GLENVIEW RESIDENT GUIDES JOB SEEKERS AT CAREER RESOURCE CENTER
Leveraging the 37-years of business management with General Motors to help job seekers to become re-employed is a passion for Glenview resident Mike Kramer. Kramer is currently a very active volunteer advisor for Career Resource Center (CRC). He utilizes his GM Experience of managing people, product and programs to provide one-on-one and group support. Through CRC Kramer and 115 high-caliber volunteers, many with executive level experience, provide the architecture for candidates to articulate their value to prospective employers.
“Mike is a real advocate for our clients and extraordinarily helpful in their success,” reports Jan Cline Leahy, executive director of CRC. “He volunteers here over 20 hours each month and is one of the reasons we have been able to support over 10,500 individuals since 1990.”
Career Resource Center was founded as a religious outreach mission and evolved into a comprehensive, career re-employment program with an innovative model of using volunteers with professional experience in key areas of management including human resources, marketing, consulting and technology.

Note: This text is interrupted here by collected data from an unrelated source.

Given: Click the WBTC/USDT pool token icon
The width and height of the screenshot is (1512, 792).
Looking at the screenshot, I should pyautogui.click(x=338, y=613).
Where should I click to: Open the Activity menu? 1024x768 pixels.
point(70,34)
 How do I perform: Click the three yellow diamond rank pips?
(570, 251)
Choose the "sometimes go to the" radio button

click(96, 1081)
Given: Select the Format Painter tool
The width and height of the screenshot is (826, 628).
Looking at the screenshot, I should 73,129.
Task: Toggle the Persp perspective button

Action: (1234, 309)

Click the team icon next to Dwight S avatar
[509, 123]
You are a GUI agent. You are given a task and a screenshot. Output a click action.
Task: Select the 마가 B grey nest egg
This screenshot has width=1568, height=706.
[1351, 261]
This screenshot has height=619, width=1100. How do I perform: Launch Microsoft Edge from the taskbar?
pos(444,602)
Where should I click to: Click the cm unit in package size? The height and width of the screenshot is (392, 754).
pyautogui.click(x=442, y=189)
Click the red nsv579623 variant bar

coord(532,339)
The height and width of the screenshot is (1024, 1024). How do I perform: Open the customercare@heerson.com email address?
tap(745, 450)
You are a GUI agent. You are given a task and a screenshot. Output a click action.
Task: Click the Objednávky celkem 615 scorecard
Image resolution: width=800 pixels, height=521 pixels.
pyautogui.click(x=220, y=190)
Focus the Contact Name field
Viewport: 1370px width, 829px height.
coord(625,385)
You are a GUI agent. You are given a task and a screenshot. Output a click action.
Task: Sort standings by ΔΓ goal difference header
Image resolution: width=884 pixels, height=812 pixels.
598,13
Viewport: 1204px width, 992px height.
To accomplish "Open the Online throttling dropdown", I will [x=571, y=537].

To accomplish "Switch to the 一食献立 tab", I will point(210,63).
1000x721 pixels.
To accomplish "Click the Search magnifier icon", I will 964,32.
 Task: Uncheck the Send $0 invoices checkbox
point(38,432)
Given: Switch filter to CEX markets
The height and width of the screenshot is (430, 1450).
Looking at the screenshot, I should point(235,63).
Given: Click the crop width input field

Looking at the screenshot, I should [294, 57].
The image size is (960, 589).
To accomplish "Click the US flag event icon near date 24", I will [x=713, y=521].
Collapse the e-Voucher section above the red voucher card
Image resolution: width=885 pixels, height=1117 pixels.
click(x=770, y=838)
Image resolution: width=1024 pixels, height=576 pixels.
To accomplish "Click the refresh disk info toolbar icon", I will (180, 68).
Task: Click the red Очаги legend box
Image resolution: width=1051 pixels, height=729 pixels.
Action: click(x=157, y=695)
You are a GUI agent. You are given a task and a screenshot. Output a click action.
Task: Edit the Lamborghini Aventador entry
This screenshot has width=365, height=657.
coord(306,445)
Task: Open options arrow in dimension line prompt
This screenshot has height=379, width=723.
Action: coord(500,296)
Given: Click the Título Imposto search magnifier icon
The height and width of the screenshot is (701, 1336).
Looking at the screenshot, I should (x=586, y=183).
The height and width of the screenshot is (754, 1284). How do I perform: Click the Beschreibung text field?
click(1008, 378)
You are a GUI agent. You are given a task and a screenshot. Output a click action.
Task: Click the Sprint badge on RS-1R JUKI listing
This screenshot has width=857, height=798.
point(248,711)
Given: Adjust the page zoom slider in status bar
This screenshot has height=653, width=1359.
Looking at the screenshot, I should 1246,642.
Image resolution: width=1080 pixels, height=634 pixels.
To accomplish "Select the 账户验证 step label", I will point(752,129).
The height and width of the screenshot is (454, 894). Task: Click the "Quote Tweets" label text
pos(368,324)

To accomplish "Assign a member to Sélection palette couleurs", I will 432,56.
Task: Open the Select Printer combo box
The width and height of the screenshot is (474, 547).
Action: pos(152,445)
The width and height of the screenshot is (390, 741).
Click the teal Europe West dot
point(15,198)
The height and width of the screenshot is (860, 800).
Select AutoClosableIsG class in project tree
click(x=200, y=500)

Clients pay an affordable annual fee ($100) and have access to private advisory sessions throughout their searches. This individualized attention helps clients prepare a focused search using proven, relevant strategies for today’s employment market.
Success rates are high, up to 80% for clients in 2009. CRC doesn’t just focus on what the individual did in the past but seeks to support a better understanding of their skills and enhance their ability to articulate how they can contribute to an employer. “Some careers phase out and clients must realize that they can’t just find a new place to do what they did before,” explains Leahy. “Our volunteers are professionals who assist in the adjustment of resumes and skills to focus on jobs that are available.”
The re-assessment builds greater awareness of the individual’s strengths, opens up new opportunities, and increases confidence.
Nine-year CRC volunteer, Melissa Jensen of Libertyville presents a program on resumes each month and advises clients individually. Formerly Director of Employment Development with Grainger, Jensen started her own residential rehab business in 2001. “Rather than just updating a resume, we re-assess and re-prioritize information to address the potential position,” says Melissa. “We match the resume to the job as it is a marketing tool and not just a chronological summary of their career.”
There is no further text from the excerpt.